Any list of the greatest integrative physicians of America would include Dr. Wright. He is a pioneer who has developed innovative and successful natural therapies utilizing food, supplements, and lifestyle changes for a host of maladies that conventional medicine cannot cure. His style of medicine represents our future.

The Washington State Medical Quality Assurance Commission (MQAC—yes, that would be pronounced M-Quack) does not like this. It has attacked and harassed Dr. Wright at every opportunity, often with trivial charges. The latest charge is far from trivial. And it represents a case of where the Commission is blaming Dr. Wright for a mistake that was actually made by the Commission.

MQAC has now scheduled a three-day hearing March 18–20. This famous doctor’s license to practice medicine in Washington state will be at stake. Here are the facts.

A medical doctor joined Wright’s Tahoma Clinic in September 2007. Prior to his seeing patients, Tahoma Clinic employees checked the MQAC website, which listed the MD’s Washington State medical license as “pending.” Tahoma Clinic’s attorney informed Dr. Wright, quite correctly, that it is legal for a medical doctor with a pending license in Washington State to work with patients if he (or she) is supervised by another physician licensed in Washington.

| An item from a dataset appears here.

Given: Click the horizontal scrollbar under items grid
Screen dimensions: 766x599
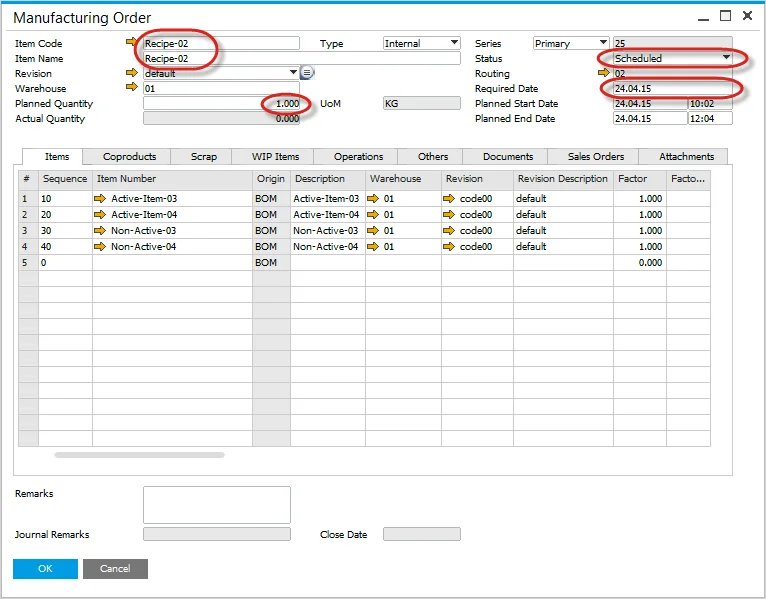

Dr. Wright supervised him very closely, reviewing every one of his patient visits from September 2007 through January 2008. After that, Dr. Wright met with the MD once a week, and weekly reviews of patient records continued until the MD left Tahoma Clinic (and the state of Washington) in April of 2009.

Tahoma Clinic employees continued to check the MQAC website every month while the MD was at Tahoma Clinic, and for the entire time, his medical license was listed as “pending.” Despite supervised practice being completely legal, the MQAC has now charged Dr. Wright with “aiding and abetting the unlicensed practice of medicine”—claiming that this somehow endangered the health and safety of the citizens of Washington.

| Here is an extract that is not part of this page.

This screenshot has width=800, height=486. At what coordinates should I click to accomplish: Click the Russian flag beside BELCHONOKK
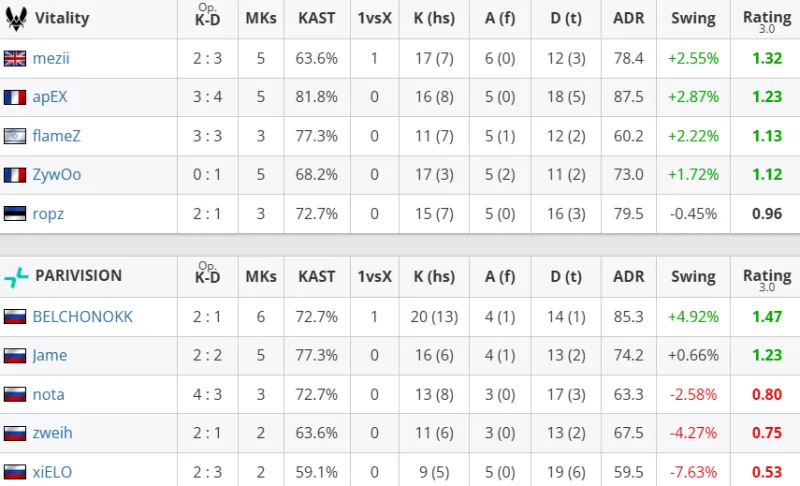[15, 316]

Legal proceedings followed. During the deposition of an MQAC official by Dr. Wright’s attorney, the official admitted that one department at MQAC actually knew from the very start of Washington State’s licensing process that this MD’s medical license (outside of Washington State) had been revoked—but this information was never posted on MQAC’s website for Tahoma Clinic employees or the public to see. MQAC’s website continually listed the MD’s license status as “pending” the entire time he was in Washington State.

Had MQAC at any time informed Dr. Wright of what its own official admitted MQAC knew all along—that this MD’s medical license had been revoked in another state—Tahoma Clinic and Dr. Wright would have stopped the MD from seeing patients immediately. But MQAC did not inform anyone, either directly or by changing the website information available to the public—for the entire time the MD was in Washington State. It continued to say that the MD’s Washington license was “pending.”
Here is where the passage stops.